Naturopathic and Chinese medicine’s approach to endometriosis is to improve circulation and blood flow to the affected area, reduce inflammation and pain, and support healthy hormone metabolism. A good medical gynecologist is essential for both the proper diagnosis and management of endometriosis. is Your naturopathic and Chinese medicine practitioner will work together with your specialist’s treatment plan for a best of both worlds approach.

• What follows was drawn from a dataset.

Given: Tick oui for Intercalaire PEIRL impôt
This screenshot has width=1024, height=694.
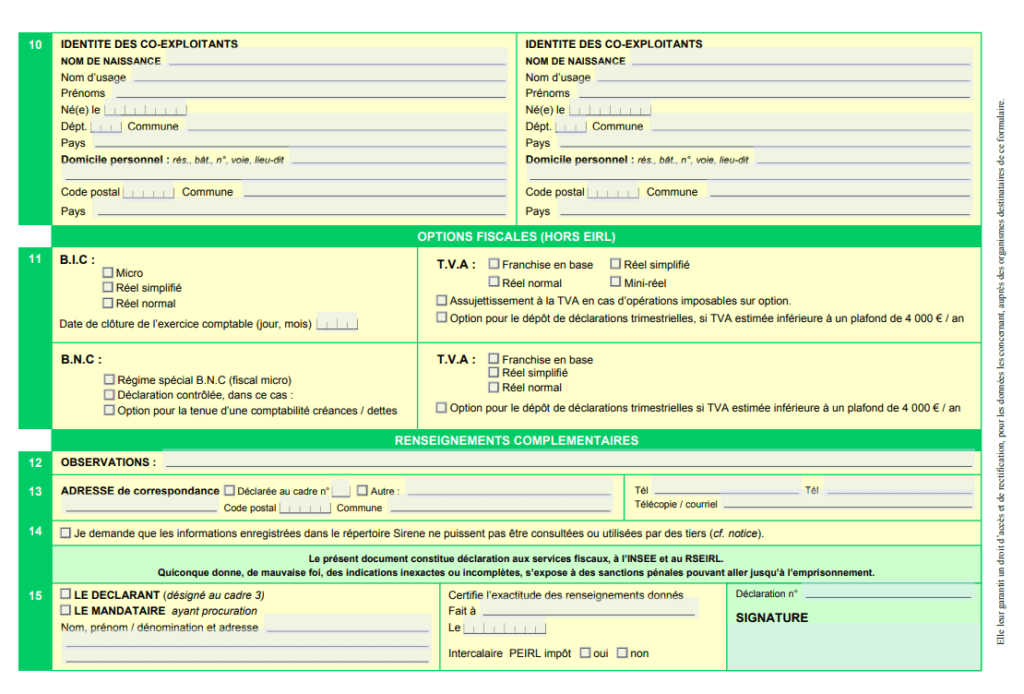Looking at the screenshot, I should click(x=586, y=653).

Acupuncture may provide much relief from the pain and discomfort that a women experiences throughout the month. From a Chinese medicine perspective, endometriosis can have many causes. Acupuncture is performed once to twice a week for 3 months at different stages of the menstrual cycle. Herbal medicine, nutrients and a healthy hormone diet prescribed specifically for the patient can work on relieving, pain and supporting healthy hormone metabolism.

Diet and Lifestyle

Dietary and lifestyle guidelines may assist in the management of endometriosis:

  • Endometriosis is considered to be an oestrogen-dominant condition. Indole-3-carbinol is a natural compound that improves oestrogen clearance, and will aid in the management of endometriosis. It can be found in foods such as broccoli, cabbage, cauliflower, and other brassicas.
  • Obesity, and associated insulin resistance, may contribute to endometriosis. Healthy dietary and lifestyle modifications aiming at correcting blood glucose levels, reduce adipose tissue and spare skeletal protein reserves will improve symptoms. Fat reduction decreases the peripheral conversion of androgen to oestrone which contributes to endometrial growth.
  • Eliminate all known food allergens, as reacting to foods can lead to an inflammatory response and contribute to pain. The most common allergens are dairy, wheat, citrus, corn and soy.
  • Eliminate alcohol, caffeine, chocolate, refined foods, food additives, sugar, and saturated fats (fatty meats and dairy products). These foods overload the liver which is responsible for the clearance of oestrogens and are also very inflammatory.
  • Avoid exogenous oestrogens found in oestrogen-fed poultry and pesticide-sprayed fruits and vegetables. Avoid plastic wherever you can; wrap your food in paper towel and then in plastic wrap if you have to as the paper towel will help reduce the absorption of plastic into food. Eat only organic poultry and produce.
  • Increase intake of whole grains, fresh vegetables, essential fatty acids (cold-water fish, nuts, and seeds), and vegetable proteins (legumes such as tofu), and go for organic lean meats. Include liberal amounts of liver-supporting foods such as beets, carrots, onions, garlic, dark leafy greens, artichokes, apples and lemons.
  • Reduce alcohol as much as you can and get rid of any refined sugars in the diet as these foods are very inflammatory and don’t do you any favours for pain!
  • During the menstrual period have only nourishing and warming foods such as soups or stews and warm drinks or at room temperature. From a Chinese medicine perspective cold or raw food and drink can “stagnate the flow of energy in the uterus” leading to lack of circulation in the pelvic area and increased pain.